What a PCCP Is — and What Problem It Solves
AI/ML-based medical devices present a regulatory problem that traditional device frameworks weren't designed for: the model can change after clearance. A radiology AI trained on one hospital system's imaging data may need retraining as patient populations shift, imaging protocols update, or scanner hardware changes. Under the standard 510(k) pathway, any modification that could affect safety or effectiveness requires a new submission — which can take months and creates a disincentive to update models even when updates would improve performance.
The Predetermined Change Control Plan is FDA's mechanism for resolving this tension. It allows a manufacturer to describe, in advance and as part of their marketing submission, the specific types of modifications they anticipate making to their AI/ML device — and the controls they will apply when making those changes. If FDA accepts the PCCP, the manufacturer can implement those pre-approved modifications without filing a new 510(k), De Novo, or PMA supplement, provided the changes stay within the plan's defined scope and the specified performance protocols are met.

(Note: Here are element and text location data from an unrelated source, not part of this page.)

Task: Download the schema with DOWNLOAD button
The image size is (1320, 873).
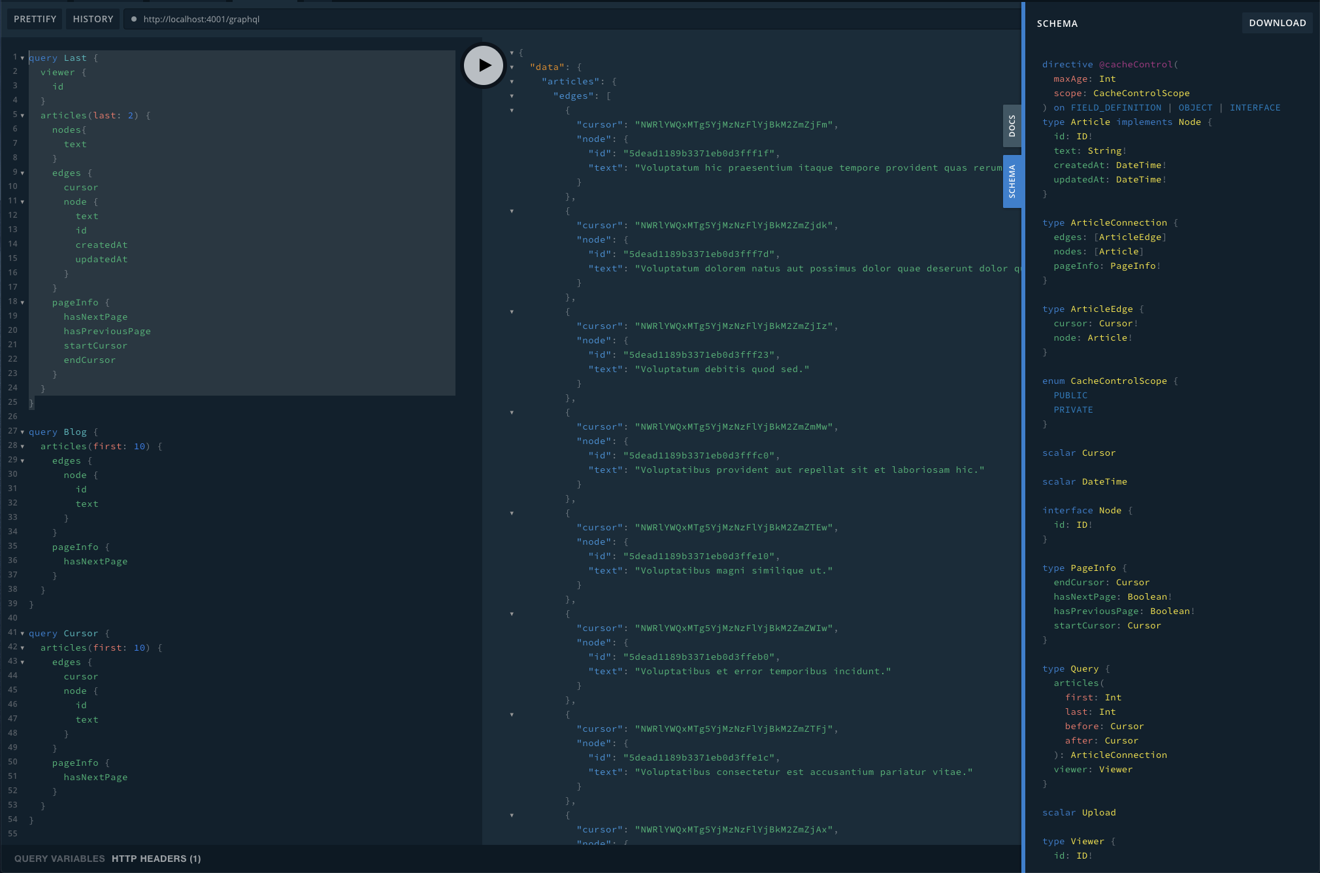Action: (x=1277, y=23)
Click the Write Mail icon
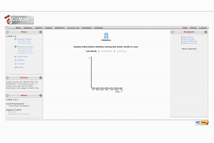 [15, 56]
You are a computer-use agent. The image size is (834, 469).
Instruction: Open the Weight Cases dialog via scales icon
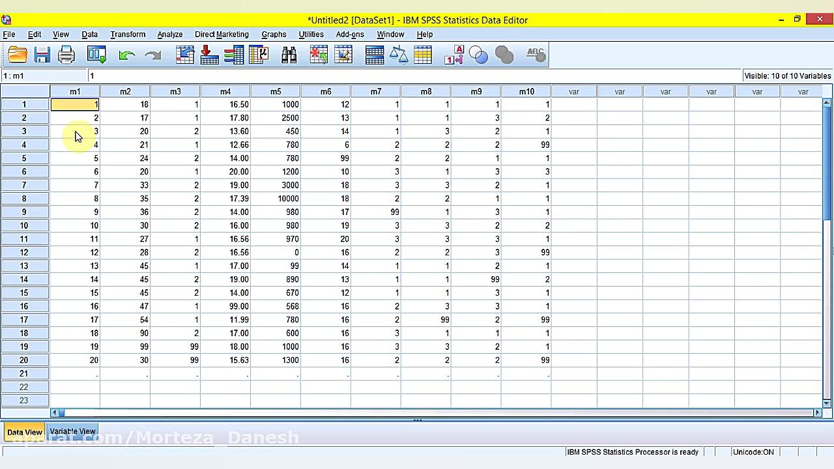(x=399, y=55)
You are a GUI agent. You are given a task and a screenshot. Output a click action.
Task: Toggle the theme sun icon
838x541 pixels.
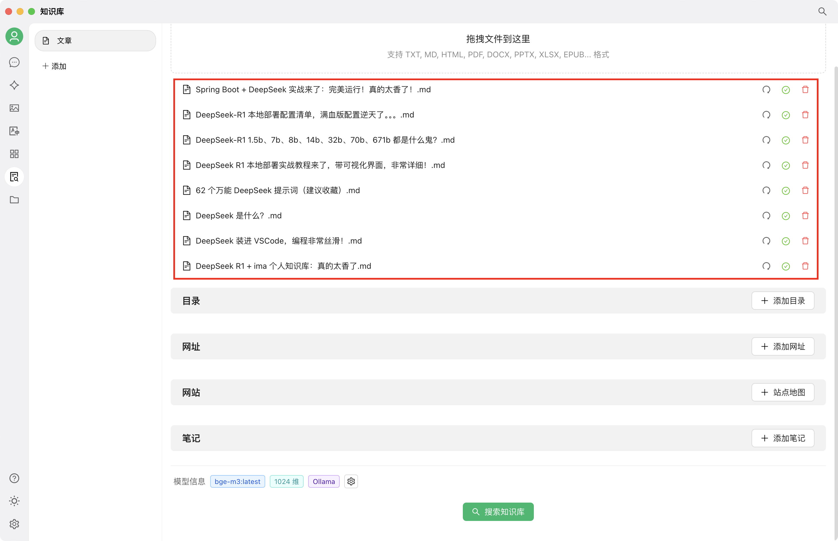click(14, 501)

The concept was first formally proposed in FDA's 2021 action plan for AI/ML-based SaMD, which identified the locked vs. adaptive algorithm problem as one of the central regulatory challenges in the space. The final guidance — "Marketing Submission Recommendations for a Predetermined Change Control Plan for Artificial Intelligence-Enabled Device Software Functions" — was published in December 2023 and represents the operative framework as of mid-2026.
Scope: Which Devices Can Use a PCCP
The PCCP framework applies to AI/ML-enabled device software functions (AI/ML-DSF) — a subset of Software as a Medical Device (SaMD). Not every AI device qualifies, and not every type of modification can be pre-approved.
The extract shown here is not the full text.